We don't live together and finances are totally separate if it makes a difference.

DontmindifIdo Sun 04-Nov-12 15:07:58

don't nag again, just quietly do your own research, book the time off work now, end of November if he's not brought it up again, just book for you and the DCs. Do'nt mention it again to him.

As I said on your other thread, I think you might be unsuited long term so don't book an expensive holiday with him for so far in advance. Plus you don't seem to be getting a lot of commitment from him, so why should he get to come on your big family holiday?

mutny Sun 04-Nov-12 15:53:55

I am going st the beginning of Jan and haven't booked anything. Never do until the last minute.
Is this what he is doing?

alphabite Sun 04-Nov-12 16:05:27

I never book more than 3 months in advance.

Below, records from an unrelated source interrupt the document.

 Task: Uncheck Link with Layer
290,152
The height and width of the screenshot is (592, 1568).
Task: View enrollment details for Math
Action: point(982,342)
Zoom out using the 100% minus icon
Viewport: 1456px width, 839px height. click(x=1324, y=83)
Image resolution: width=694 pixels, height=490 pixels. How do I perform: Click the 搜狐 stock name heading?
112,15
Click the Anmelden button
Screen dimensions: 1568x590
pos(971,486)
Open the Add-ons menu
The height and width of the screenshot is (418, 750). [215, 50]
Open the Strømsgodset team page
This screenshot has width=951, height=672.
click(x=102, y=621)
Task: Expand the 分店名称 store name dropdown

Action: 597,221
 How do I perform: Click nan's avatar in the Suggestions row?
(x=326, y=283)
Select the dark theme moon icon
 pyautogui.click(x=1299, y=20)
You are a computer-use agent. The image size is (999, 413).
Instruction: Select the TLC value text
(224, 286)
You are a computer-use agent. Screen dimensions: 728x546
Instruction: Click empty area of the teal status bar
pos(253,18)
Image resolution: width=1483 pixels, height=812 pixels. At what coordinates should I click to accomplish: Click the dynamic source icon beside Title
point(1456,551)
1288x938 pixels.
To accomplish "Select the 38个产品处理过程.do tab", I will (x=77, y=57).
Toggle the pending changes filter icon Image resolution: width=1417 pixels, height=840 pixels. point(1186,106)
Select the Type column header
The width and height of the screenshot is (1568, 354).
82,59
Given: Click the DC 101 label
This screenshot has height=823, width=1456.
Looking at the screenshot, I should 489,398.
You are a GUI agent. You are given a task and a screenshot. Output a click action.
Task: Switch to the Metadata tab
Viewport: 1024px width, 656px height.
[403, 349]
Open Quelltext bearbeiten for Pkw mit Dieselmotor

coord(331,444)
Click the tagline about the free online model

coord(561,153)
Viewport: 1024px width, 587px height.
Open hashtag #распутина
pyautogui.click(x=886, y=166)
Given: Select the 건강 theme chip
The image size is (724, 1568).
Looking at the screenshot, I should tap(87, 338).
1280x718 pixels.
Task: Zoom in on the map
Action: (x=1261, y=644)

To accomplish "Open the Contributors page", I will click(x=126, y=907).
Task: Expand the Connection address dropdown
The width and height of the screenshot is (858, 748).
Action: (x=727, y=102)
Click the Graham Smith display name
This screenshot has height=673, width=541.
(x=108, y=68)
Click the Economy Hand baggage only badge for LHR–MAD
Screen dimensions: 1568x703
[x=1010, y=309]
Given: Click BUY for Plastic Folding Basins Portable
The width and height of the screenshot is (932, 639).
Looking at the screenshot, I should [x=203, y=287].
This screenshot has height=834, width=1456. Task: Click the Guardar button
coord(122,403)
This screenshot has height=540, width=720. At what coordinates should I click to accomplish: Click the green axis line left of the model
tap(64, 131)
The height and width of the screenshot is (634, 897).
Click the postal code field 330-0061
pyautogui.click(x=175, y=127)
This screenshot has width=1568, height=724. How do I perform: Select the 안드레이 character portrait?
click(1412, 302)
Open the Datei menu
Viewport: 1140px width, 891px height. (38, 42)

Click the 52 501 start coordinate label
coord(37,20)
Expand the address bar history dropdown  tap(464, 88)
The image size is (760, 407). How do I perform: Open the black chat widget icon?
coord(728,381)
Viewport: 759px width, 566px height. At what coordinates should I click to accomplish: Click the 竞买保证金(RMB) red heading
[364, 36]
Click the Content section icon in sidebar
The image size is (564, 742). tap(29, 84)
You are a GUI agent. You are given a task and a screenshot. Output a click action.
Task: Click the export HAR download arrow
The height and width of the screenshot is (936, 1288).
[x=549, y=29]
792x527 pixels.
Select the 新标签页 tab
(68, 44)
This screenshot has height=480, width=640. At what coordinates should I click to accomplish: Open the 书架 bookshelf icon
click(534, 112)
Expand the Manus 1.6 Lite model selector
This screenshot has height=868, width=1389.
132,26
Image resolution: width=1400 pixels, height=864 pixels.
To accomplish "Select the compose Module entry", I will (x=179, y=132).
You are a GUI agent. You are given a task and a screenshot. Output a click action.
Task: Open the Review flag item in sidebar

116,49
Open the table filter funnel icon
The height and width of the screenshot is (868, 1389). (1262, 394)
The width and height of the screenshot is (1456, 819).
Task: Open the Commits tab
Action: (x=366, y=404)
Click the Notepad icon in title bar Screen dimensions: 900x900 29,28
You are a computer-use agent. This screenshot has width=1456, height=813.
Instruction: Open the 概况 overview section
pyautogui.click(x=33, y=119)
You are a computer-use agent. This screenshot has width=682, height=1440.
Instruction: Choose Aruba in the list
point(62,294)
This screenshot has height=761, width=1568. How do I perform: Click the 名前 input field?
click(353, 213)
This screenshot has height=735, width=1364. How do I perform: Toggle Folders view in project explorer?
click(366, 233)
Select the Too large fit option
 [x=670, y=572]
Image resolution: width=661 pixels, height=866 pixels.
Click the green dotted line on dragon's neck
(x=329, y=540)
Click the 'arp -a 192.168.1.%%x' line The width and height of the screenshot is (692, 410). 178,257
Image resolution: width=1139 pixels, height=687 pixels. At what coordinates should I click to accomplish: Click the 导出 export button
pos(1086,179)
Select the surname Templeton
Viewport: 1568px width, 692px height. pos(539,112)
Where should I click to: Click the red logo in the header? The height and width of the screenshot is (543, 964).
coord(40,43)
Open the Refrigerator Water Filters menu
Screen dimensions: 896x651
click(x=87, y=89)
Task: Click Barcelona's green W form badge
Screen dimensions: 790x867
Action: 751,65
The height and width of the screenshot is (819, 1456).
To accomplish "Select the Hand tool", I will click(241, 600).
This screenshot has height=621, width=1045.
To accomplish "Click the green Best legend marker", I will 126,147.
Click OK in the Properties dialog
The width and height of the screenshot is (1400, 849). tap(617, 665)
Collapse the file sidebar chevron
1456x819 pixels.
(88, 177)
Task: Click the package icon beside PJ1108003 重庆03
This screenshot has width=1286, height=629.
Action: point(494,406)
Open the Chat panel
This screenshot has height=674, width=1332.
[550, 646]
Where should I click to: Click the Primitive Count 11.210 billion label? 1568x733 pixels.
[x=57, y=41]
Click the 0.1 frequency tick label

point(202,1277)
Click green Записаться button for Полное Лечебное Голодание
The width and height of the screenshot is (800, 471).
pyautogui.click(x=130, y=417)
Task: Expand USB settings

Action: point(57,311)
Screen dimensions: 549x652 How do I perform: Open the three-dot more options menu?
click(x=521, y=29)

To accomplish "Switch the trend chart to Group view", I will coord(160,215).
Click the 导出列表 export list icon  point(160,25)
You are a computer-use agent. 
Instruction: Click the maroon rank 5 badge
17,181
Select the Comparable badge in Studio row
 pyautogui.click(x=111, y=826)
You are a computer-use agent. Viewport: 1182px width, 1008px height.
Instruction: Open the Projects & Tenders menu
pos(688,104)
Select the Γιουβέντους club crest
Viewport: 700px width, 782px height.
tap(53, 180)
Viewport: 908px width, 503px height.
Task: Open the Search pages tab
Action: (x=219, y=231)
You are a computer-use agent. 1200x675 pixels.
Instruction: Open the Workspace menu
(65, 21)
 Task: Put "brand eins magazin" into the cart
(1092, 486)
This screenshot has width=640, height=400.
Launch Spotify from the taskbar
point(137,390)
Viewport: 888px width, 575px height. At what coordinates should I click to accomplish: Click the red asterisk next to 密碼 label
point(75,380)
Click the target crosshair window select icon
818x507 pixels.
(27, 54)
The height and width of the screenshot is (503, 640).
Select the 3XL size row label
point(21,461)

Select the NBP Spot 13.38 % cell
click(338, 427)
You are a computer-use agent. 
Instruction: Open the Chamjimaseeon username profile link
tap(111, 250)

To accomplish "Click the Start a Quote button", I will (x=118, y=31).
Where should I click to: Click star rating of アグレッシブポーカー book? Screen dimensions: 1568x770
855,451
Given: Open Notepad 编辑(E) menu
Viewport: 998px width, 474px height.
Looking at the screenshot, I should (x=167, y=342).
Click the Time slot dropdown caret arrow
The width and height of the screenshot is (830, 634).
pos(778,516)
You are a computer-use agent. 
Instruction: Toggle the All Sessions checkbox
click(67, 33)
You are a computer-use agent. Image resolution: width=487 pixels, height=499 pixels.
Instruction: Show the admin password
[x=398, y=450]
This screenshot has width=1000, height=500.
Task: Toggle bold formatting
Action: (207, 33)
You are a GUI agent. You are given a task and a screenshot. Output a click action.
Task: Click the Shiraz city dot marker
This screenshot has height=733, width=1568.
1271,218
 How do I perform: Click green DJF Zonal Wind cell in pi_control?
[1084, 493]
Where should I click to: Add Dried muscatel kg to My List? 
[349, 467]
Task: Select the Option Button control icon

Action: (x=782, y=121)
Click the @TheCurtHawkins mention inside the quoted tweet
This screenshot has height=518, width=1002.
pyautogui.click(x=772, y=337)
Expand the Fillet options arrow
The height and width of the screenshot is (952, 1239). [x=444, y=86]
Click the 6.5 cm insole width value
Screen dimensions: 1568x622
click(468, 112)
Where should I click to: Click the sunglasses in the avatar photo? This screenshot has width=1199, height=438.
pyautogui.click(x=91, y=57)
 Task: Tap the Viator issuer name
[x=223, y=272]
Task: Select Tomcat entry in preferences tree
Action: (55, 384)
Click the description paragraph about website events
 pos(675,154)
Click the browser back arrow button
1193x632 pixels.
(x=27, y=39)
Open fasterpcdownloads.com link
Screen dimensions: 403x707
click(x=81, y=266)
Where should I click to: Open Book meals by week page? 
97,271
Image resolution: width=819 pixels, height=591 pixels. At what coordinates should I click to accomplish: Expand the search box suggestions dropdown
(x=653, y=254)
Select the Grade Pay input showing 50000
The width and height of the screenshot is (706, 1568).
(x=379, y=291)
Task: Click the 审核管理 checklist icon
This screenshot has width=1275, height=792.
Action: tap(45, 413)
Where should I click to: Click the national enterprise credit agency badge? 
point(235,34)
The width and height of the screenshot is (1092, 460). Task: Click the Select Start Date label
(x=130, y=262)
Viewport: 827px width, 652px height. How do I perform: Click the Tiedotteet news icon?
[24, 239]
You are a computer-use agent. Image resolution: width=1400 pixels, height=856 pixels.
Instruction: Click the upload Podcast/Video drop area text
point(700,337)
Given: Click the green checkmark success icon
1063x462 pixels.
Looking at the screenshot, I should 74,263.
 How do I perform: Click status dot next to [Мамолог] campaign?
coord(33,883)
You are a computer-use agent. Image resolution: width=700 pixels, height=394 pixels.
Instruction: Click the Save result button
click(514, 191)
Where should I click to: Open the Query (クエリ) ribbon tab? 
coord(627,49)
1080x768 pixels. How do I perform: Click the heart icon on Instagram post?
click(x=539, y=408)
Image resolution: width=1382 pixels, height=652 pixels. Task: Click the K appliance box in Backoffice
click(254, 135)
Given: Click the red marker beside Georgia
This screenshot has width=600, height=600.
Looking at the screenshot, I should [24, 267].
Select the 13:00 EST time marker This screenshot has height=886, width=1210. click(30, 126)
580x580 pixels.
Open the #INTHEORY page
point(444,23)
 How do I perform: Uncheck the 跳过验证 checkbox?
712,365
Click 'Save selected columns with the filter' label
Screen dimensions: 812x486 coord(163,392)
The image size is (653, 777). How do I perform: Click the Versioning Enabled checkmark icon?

I often have left it till the week before!

VivaLeBeaver Sun 04-Nov-12 16:13:03

Why don't you get all the info together, work out prices. Say flights are x, were stopping here and it's x for the hotel, write me a cheque for your share and I'll book it. Sounds like my Dh, expects me to sort it all out.

HecatePhosphorus Sun 04-Nov-12 16:45:29

you know, some people are just talkers. Big plans that come to nothing.

maybe he's one. Or if not one, had an episode of it grin

In your shoes, I'd just tell him that you would be booking a holiday for you and the kids by X date. If he is planning on coming, that's his deadline to pay his share and get organised, otherwise you'll be going without him.

The other possibility is he's going to turn out to be one of those blokes who leaves everything to you. And you'll end up buying presents for his mum and reminding him when his sister's birthday is.

Half partner, half P.A.

If he seems delighted when you say you're going to sort it out and throws you the money for his share, then you know grin

roses2 Sun 04-Nov-12 16:53:49

Sounds like a typical man to me, my husband is exactly the same. Just make plans for you and your children, then when it comes to booking, ask he he wants to and if he won't commit then just book without him.

CaliforniaLeaving Sun 04-Nov-12 19:27:36

Don't book with him unless you know for sure he can pass the ESTA (visa waiver) questions or he won't be going anywhere and you'll be out money.